Sometimes it takes a true believer to make clear the absurdities of a faith. An Oxford professor’s view on sexuality discredit his church’s doctrine

Professor John Finnis is a devout and learned Catholic legal scholar, who is currently being attacked at Oxford University for his views on sexuality as expressed in a lecture to the Catholic University of Notre Dame, Indiana, in 1994 at the height of the culture wars. By reason of his religious commitments, his language, and indeed his beliefs, are profoundly homophobic. He believes himself to have a privileged access to reality which transcends the mere emotions of those who disagree with him. Homosexual acts, he writes, “cannot really actualize the mutual devotion which some homosexual persons hope to manifest and experience by [them]”. His only defence to the charge of homophobia is that he makes it clear that these strictures apply to everything but vanilla sex within the context of marriage. In this most charitable explanation, he is merely weird. He would not, for instance, ban contraception entirely: it would be allowed, but only for married couples, and it could not be advertised or advocated. That is the burden of the last footnote of his essay and what he argues the American constitution really teaches. Such reasoning is apparently the way to be known as a great legal scholar.

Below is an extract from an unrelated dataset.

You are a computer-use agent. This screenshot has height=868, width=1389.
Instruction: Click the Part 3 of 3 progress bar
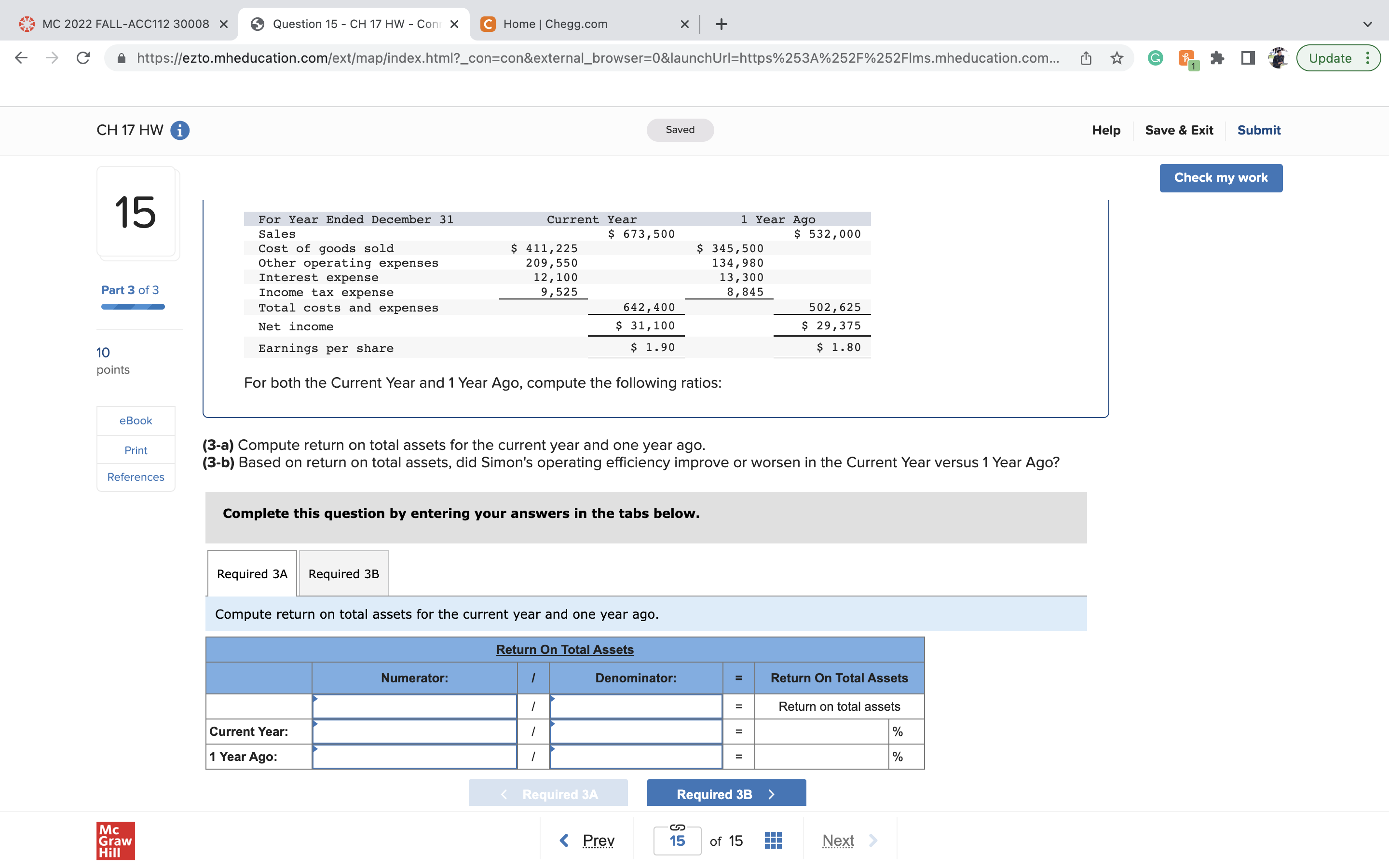click(132, 306)
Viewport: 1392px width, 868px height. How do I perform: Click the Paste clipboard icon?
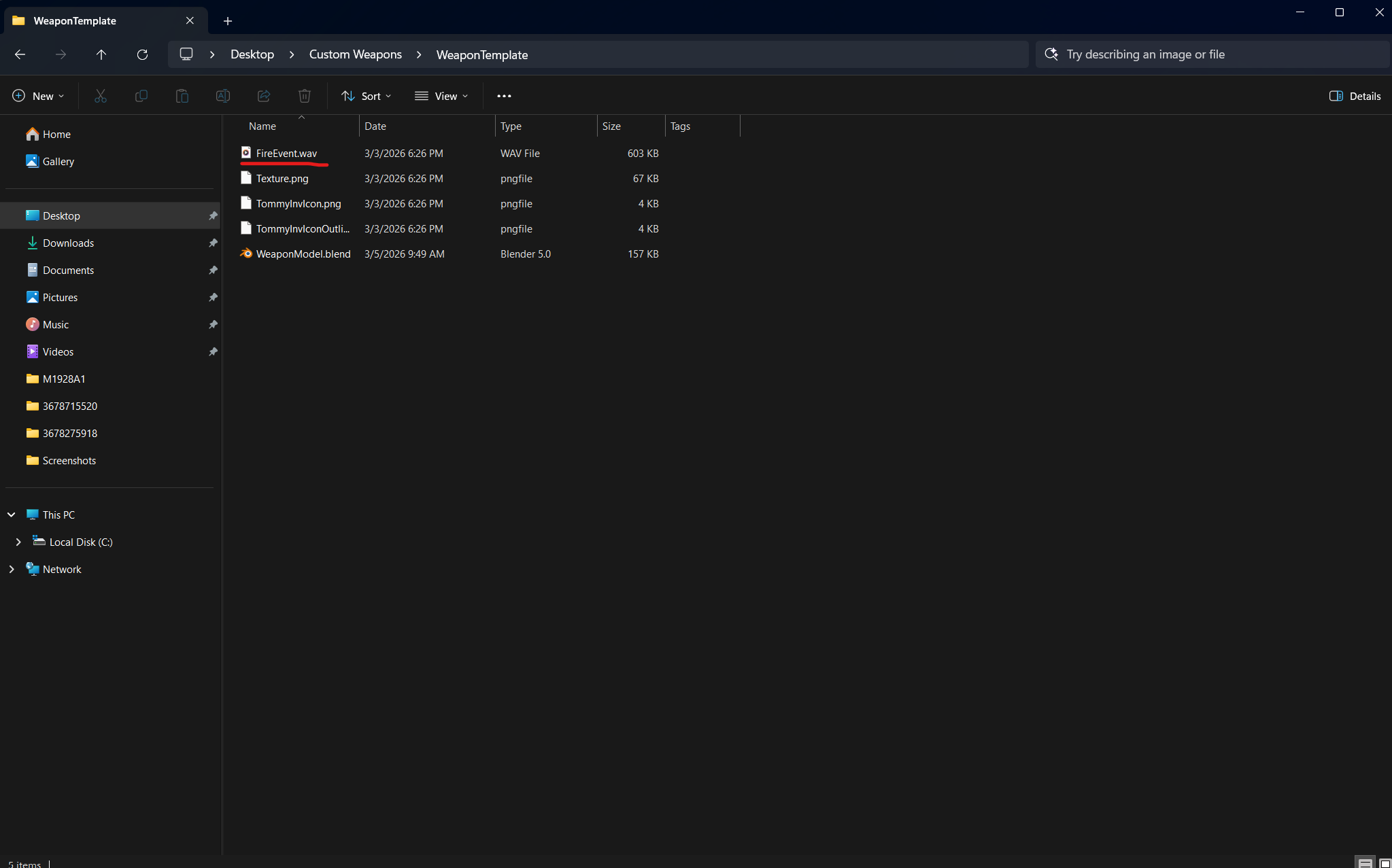pyautogui.click(x=182, y=96)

These absurd views are put forward with admirable clarity and precision. He writes much better than the popes whose teaching he expounds. The question is whether these repugnant views should disqualify him from any role in the University of Oxford. That they are wrong goes without saying. They violate our moral sensibilities as deeply as his are violated by the modern world. But will they corrupt the young, to use his own yardstick? Will graduate students leave his occasional seminars convinced that he is right and that their own experience has deceived them?